Find each line in the data that contains the word "named", and copy those lines out.

>>

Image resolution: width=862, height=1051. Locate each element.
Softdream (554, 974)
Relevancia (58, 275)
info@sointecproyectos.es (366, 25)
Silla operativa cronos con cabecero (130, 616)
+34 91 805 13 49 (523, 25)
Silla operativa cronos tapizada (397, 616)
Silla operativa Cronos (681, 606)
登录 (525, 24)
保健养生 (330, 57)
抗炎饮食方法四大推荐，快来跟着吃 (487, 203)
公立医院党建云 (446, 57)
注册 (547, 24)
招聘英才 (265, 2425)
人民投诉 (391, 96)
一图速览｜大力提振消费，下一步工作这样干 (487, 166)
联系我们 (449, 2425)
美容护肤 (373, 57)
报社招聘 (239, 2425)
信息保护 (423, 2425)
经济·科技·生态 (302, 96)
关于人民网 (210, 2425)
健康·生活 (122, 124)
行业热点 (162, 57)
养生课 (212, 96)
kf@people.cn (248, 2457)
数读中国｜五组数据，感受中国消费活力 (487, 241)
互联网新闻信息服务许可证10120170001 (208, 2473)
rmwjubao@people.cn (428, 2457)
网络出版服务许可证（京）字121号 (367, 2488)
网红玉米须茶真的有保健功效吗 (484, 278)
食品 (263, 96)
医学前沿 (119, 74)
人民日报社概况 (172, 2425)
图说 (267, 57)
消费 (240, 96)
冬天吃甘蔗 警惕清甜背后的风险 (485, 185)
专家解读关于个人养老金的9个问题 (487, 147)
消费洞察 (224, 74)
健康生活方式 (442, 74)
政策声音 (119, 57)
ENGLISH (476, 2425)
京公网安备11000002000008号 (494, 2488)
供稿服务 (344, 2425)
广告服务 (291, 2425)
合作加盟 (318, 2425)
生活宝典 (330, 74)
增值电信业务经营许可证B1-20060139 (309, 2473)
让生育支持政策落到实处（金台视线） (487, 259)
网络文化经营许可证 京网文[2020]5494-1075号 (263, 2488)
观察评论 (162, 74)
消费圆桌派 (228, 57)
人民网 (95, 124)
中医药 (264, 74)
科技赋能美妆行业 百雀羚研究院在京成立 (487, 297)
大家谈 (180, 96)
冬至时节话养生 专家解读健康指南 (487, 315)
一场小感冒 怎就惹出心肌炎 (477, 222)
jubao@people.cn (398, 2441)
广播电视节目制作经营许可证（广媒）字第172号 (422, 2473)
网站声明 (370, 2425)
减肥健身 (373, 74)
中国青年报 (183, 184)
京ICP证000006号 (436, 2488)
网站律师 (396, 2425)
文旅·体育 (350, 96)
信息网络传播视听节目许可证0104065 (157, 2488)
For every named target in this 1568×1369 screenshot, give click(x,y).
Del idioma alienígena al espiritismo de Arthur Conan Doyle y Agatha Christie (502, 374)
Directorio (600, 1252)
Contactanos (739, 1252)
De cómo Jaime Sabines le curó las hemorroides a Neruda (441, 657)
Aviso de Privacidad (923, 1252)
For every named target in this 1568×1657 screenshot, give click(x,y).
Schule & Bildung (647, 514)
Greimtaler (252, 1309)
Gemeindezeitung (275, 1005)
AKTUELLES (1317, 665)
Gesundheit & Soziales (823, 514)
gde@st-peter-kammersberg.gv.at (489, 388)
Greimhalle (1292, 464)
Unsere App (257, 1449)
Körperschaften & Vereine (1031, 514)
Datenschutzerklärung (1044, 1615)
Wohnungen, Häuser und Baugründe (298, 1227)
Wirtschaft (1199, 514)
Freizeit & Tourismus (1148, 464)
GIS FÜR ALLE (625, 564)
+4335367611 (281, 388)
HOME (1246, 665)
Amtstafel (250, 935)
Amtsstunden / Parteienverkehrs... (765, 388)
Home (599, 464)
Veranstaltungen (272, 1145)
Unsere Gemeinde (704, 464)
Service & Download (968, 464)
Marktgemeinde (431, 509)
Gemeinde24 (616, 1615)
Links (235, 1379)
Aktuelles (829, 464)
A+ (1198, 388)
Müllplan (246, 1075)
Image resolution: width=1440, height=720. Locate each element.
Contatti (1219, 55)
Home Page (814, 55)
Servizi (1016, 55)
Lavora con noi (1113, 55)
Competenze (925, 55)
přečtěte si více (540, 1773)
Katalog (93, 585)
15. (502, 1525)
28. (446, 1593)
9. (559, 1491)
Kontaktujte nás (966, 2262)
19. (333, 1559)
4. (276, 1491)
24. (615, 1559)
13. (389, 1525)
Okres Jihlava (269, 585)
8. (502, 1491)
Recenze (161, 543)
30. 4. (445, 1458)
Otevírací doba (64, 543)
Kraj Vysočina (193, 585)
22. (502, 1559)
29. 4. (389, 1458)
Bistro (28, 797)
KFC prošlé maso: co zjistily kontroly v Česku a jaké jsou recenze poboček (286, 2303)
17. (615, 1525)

<<

__Finished exercise__.
For every named target in this 1568×1369 screenshot, give click(x,y).
For every named target in this 1568×1657 screenshot, give click(x,y).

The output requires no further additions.